Las Vegas (dpa) – Der neue Schwergewichts-Champion Michael Moorer hämmerte mit der Faust auf den Tisch, blies die Bakken auf und lächelte überheblich in die Runde. Der Herausforderer hatte Evander Holyfield (beide USA) am Freitag abend in Las Vegas durch Punktsieg nach zwölf Runden entthront, sich als erster Rechtsausleger der Boxgeschichte den Titel gesichert und als neuer Weltmeister der Verbände WBA und IBF endlich allen Grund zur Arroganz: „Ich habe die Szene in der Hand. Wo sind die Typen, die mich immer angezweifelt und nie respektiert haben?“ fragte Moorer. „Schaut her, ich bin der neue Macher.“ Ein Macher mit Allüren und ohne Manieren und zudem nach 35 Profikämpfen weiter ungeschlagen.

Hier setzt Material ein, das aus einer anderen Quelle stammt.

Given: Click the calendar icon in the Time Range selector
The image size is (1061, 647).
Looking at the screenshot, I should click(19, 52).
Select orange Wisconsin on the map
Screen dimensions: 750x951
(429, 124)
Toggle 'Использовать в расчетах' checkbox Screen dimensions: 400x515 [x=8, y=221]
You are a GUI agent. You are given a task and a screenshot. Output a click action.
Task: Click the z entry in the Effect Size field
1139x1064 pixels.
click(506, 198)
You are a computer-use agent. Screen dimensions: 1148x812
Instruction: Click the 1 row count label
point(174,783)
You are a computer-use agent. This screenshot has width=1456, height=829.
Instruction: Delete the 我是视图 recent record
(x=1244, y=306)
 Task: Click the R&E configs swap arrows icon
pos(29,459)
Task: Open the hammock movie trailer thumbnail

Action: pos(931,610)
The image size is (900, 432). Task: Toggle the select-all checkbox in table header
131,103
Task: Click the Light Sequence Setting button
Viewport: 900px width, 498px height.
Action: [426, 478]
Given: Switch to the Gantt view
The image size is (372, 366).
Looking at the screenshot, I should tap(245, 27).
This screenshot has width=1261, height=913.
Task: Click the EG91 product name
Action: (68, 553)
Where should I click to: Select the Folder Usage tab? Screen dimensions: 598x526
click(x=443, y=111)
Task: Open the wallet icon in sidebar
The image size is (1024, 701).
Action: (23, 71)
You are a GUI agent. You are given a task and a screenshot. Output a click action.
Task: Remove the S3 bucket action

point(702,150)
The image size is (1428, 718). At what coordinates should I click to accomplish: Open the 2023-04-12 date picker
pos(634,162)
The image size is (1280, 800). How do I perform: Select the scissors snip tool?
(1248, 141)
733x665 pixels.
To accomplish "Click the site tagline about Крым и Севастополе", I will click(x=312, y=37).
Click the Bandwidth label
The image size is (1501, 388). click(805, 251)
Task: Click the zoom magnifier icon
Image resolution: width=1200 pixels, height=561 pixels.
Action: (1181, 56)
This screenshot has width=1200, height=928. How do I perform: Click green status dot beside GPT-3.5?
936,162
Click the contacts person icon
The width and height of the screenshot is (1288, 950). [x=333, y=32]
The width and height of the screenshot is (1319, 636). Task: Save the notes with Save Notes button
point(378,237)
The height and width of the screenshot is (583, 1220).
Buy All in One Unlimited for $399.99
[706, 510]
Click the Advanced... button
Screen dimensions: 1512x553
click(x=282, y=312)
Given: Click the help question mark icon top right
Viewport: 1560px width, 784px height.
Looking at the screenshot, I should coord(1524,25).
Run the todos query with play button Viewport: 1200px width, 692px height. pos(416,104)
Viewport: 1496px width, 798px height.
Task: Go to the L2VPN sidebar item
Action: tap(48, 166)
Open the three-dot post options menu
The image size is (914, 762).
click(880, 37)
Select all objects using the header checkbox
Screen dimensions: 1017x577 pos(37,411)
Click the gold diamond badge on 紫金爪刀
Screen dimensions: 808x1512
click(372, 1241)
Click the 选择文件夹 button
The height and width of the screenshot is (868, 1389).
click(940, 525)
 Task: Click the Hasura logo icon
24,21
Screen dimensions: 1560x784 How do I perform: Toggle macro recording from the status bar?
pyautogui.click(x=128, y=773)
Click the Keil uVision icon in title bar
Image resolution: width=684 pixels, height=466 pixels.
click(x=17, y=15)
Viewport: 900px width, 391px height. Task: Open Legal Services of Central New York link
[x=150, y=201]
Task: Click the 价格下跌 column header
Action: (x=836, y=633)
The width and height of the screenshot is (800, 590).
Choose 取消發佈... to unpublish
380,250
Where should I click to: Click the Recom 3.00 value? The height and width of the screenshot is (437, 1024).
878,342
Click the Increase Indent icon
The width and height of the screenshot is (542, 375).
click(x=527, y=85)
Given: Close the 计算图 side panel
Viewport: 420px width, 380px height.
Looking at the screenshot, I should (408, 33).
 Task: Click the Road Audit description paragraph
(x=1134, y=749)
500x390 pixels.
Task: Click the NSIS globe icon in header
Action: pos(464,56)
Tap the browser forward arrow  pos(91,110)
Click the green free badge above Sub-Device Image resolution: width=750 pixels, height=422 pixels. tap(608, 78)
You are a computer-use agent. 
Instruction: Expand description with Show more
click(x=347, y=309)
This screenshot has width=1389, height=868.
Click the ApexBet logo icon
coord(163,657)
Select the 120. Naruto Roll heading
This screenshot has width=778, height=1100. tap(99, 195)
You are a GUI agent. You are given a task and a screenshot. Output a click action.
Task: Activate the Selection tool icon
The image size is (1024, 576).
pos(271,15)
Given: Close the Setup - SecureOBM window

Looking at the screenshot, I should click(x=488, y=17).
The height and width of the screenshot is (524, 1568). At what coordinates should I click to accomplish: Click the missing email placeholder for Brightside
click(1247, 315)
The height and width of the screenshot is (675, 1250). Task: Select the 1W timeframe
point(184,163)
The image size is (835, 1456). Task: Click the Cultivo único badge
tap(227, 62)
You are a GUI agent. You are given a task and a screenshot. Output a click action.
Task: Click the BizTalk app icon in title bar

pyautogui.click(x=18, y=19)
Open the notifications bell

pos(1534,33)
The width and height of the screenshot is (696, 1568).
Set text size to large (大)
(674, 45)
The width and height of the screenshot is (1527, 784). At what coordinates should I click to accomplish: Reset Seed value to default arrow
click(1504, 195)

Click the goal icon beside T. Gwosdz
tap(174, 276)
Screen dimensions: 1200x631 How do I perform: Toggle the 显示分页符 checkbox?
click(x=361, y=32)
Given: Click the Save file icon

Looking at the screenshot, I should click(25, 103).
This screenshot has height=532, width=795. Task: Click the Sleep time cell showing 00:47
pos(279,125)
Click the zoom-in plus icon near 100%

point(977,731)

„I did it, I did it“, hatte Moorer Sekunden nach Kampfende immer wieder vor sich hin gestammelt. Nach der Bestätigung durch Ring- Ansager Michael Buffer ließ er sich die beiden WM-Gürtel umschnallen und blies ein provozierendes Küßchen Richtung Holyfield-Ecke. Seit er als Zwölfjähriger in Monessen/Pennsylvania mit dem Boxen angefangen hatte, hatte er auf diesen Tag gewartet. Jetzt genoß er das Interesse um seine Person, so wie er es genossen hatte, 1991 bei einer seiner regelmäßigen Streitereien mit der Polizei einem Beamten das Kinn zu zertrümmern. „Ich bin der perfekte Champion, man nennt mich nicht umsonst den gemeinsten Boxer der Welt“, hatte Moorer vorab getönt. Typisch Moorer. Je schockierender, desto besser.

„Das ist Vergangenheit. Im Moment fühle ich mich innerlich sehr friedlich, es ist beinahe gespenstisch. Ein Gefühl der Genugtuung. Die zweimonatige Knochenarbeit im Trainingscamp hat sich gelohnt“, so Moorer. Zweifellos. Der 26jährige bekam für die Abendshow vor 12.000 Zuschauern im Caesars Palace fünf Millionen Dollar, Holyfield steckte für den wohl letzten Kampf seiner Karriere zwölf Millionen Dollar ein. Und dafür bedankte sich jener artig bei Gott. An besagtem Finale schien der Champion vergangener Tage mit allem Probleme gehabt zu haben. Mit der Motivation, einem Muskelanriß in der Schulter, den er sich in der zweiten Runde zugezogen hatte, als er Moorer zu Boden schickte, mit einer Platzwunde oberhalb des linken Auges, vor allem aber mit Moorers ungewöhnlicher Rechtsauslage. „Ich konnte mich nie darauf einstellen. Die Verletzungen waren sicher ein Problem, aber nicht der Grund für die Niederlage. Michael schlägt verdammt hart. Mir tut alles weh“, sagte der 31jährige nach seiner zweiten Niederlage im 32. Fight.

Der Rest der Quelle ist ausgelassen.